What you need to do = Reproduce each of the following entries word for word, leaving out the pictures.

Entries provided =

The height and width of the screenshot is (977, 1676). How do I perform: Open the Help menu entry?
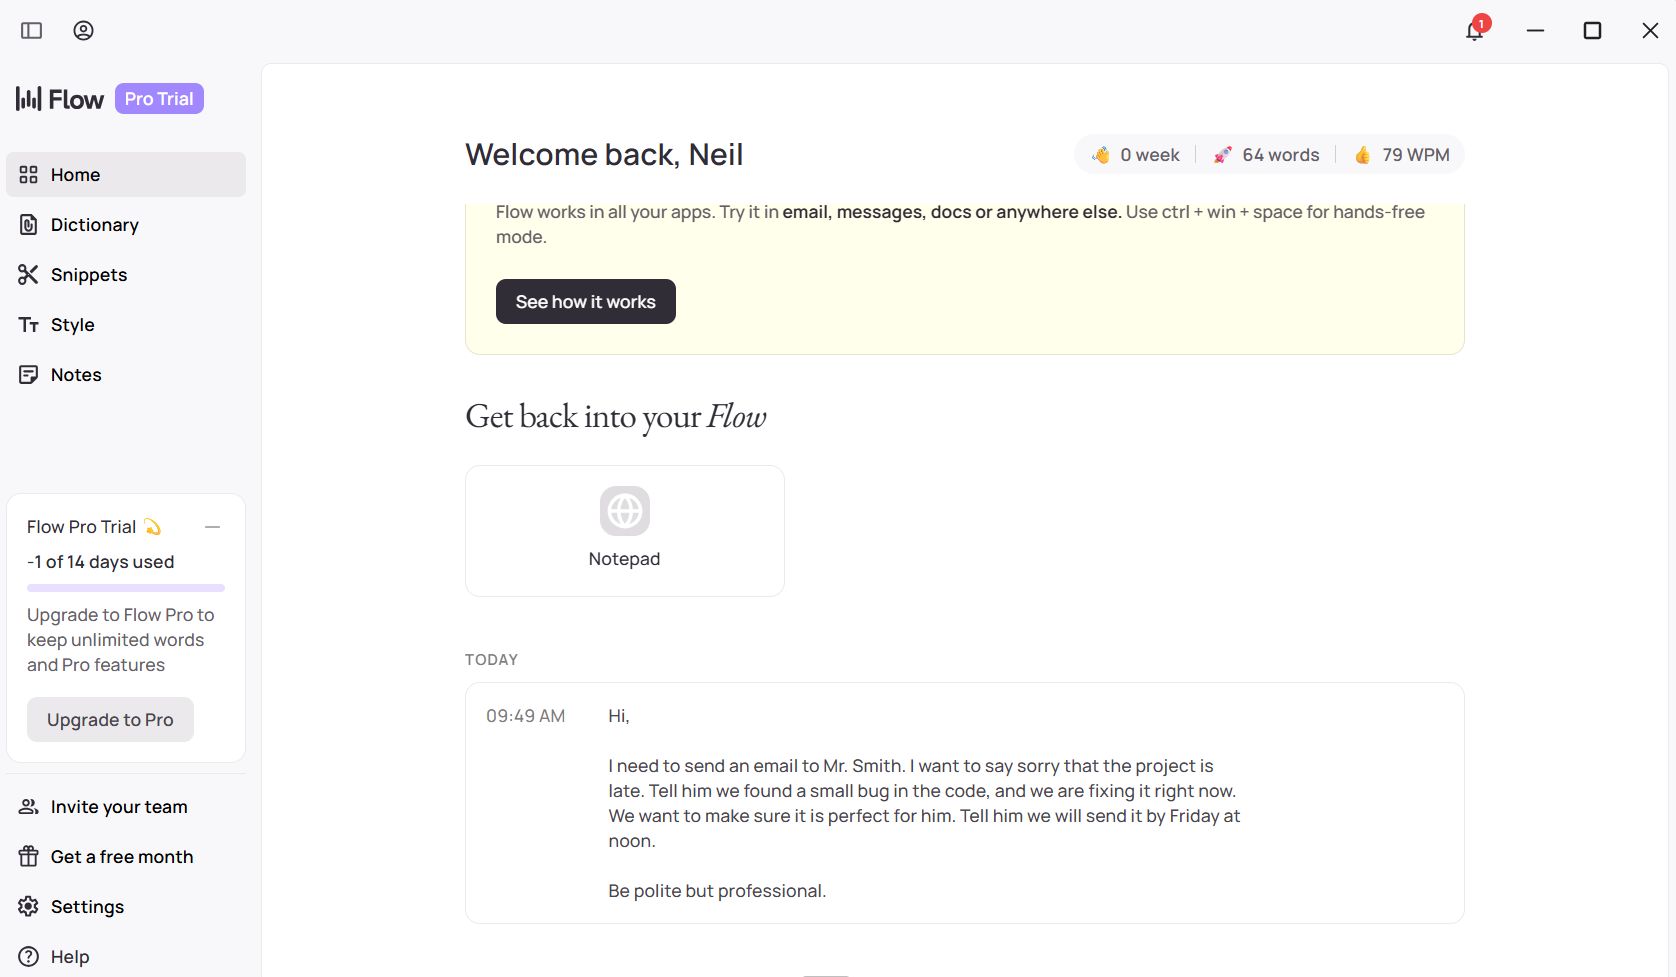70,956
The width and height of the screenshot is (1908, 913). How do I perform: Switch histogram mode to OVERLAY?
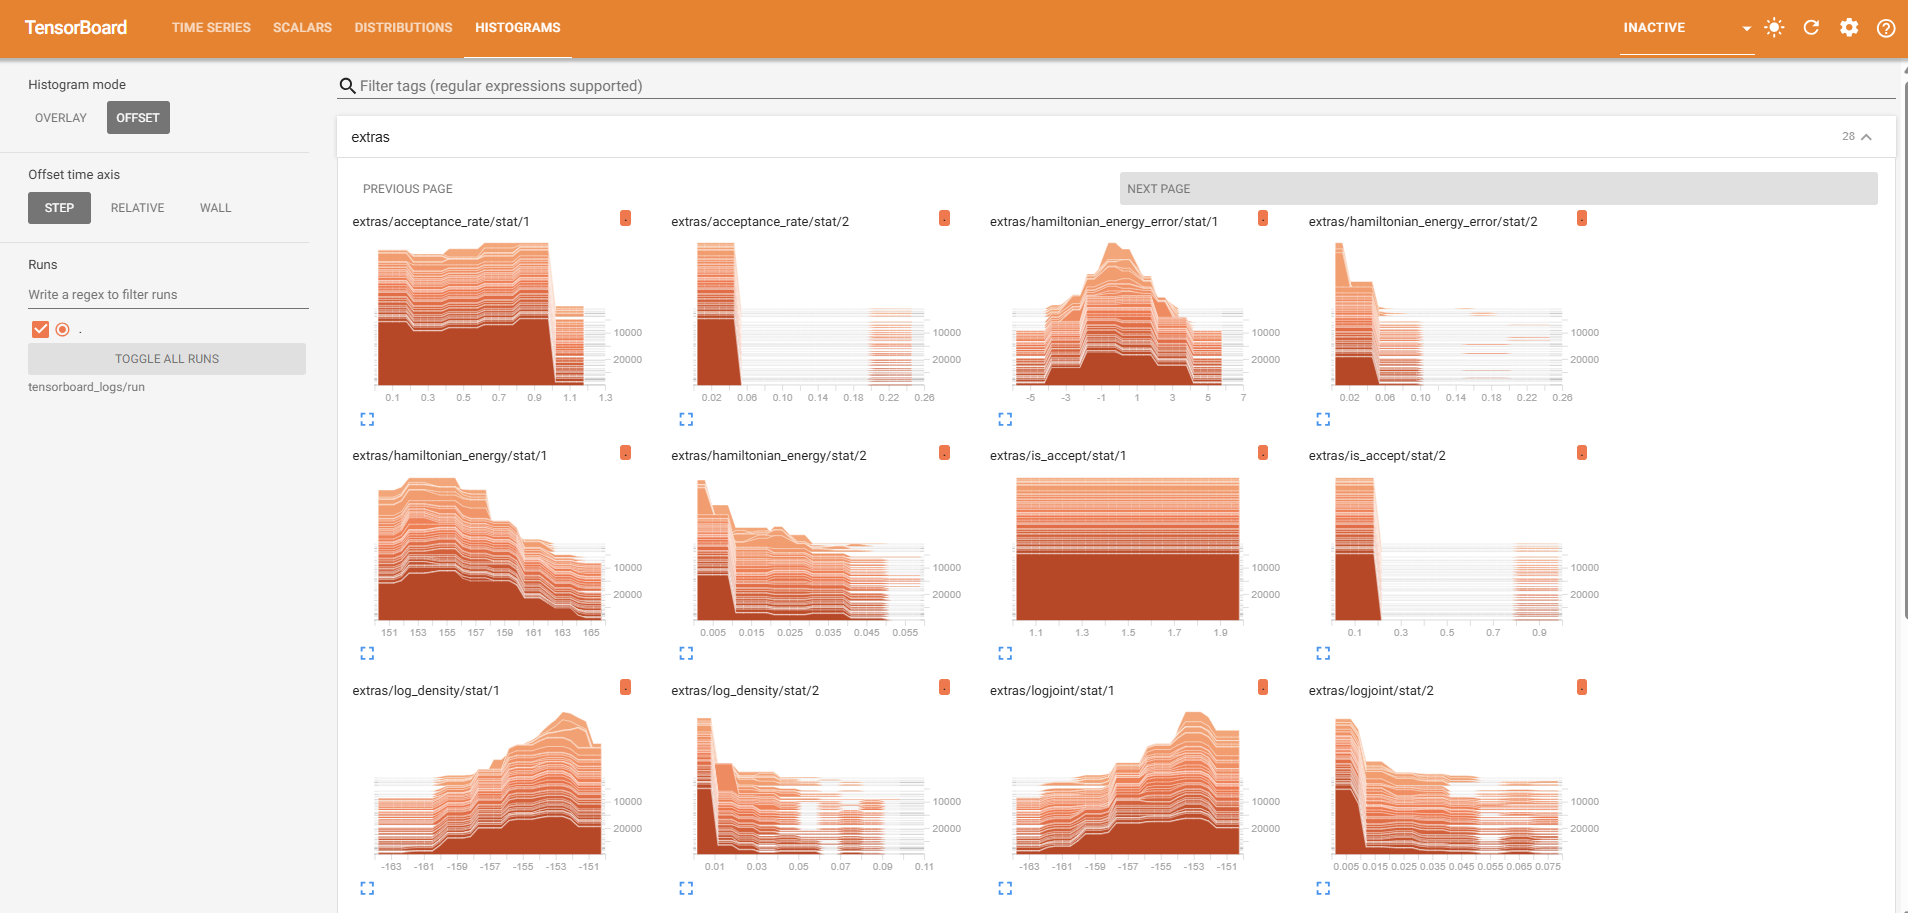click(61, 117)
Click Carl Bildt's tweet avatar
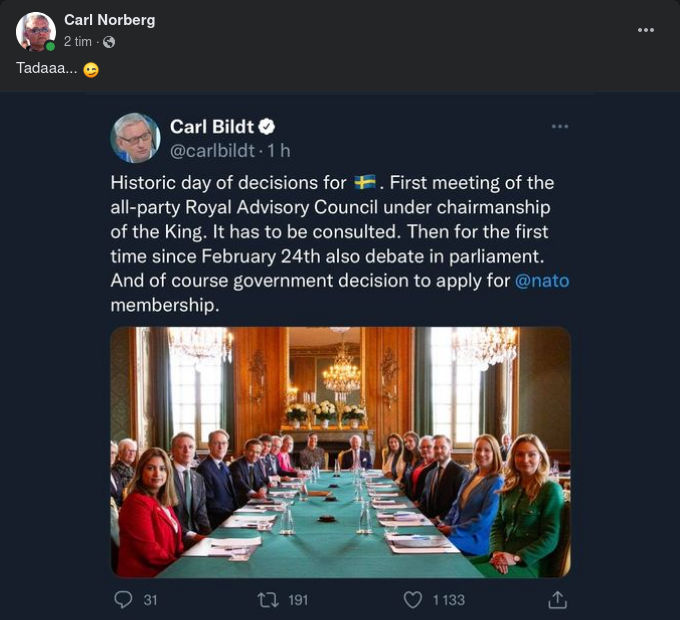680x620 pixels. coord(134,138)

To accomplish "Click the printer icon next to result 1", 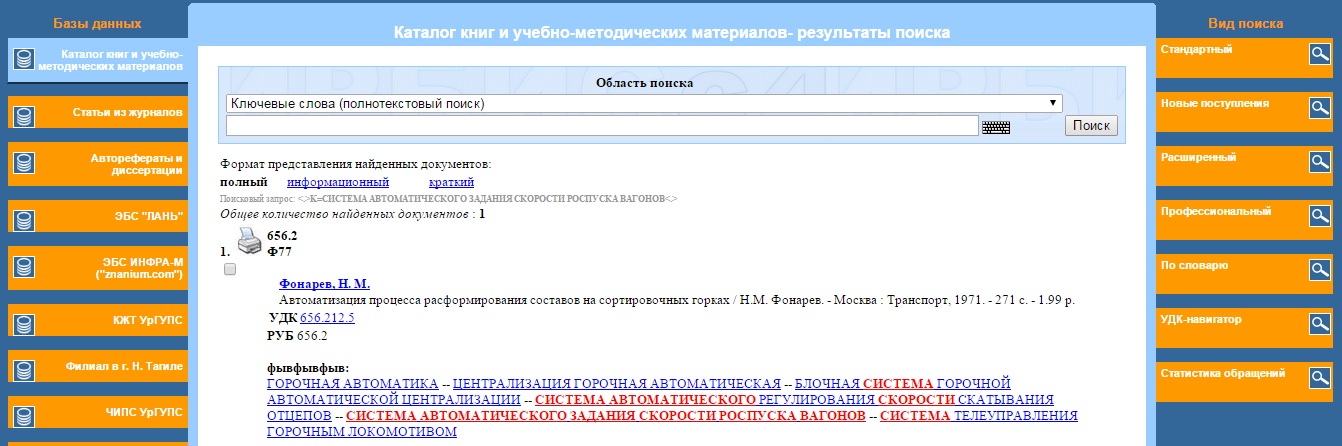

Result of the task =
The height and width of the screenshot is (977, 1676). How do I perform: Open the Help menu entry?
70,956
The width and height of the screenshot is (1908, 913). How do I perform: Switch histogram mode to OVERLAY?
click(61, 117)
Click Carl Bildt's tweet avatar
680x620 pixels. coord(134,138)

To accomplish "Click the printer icon next to result 1", 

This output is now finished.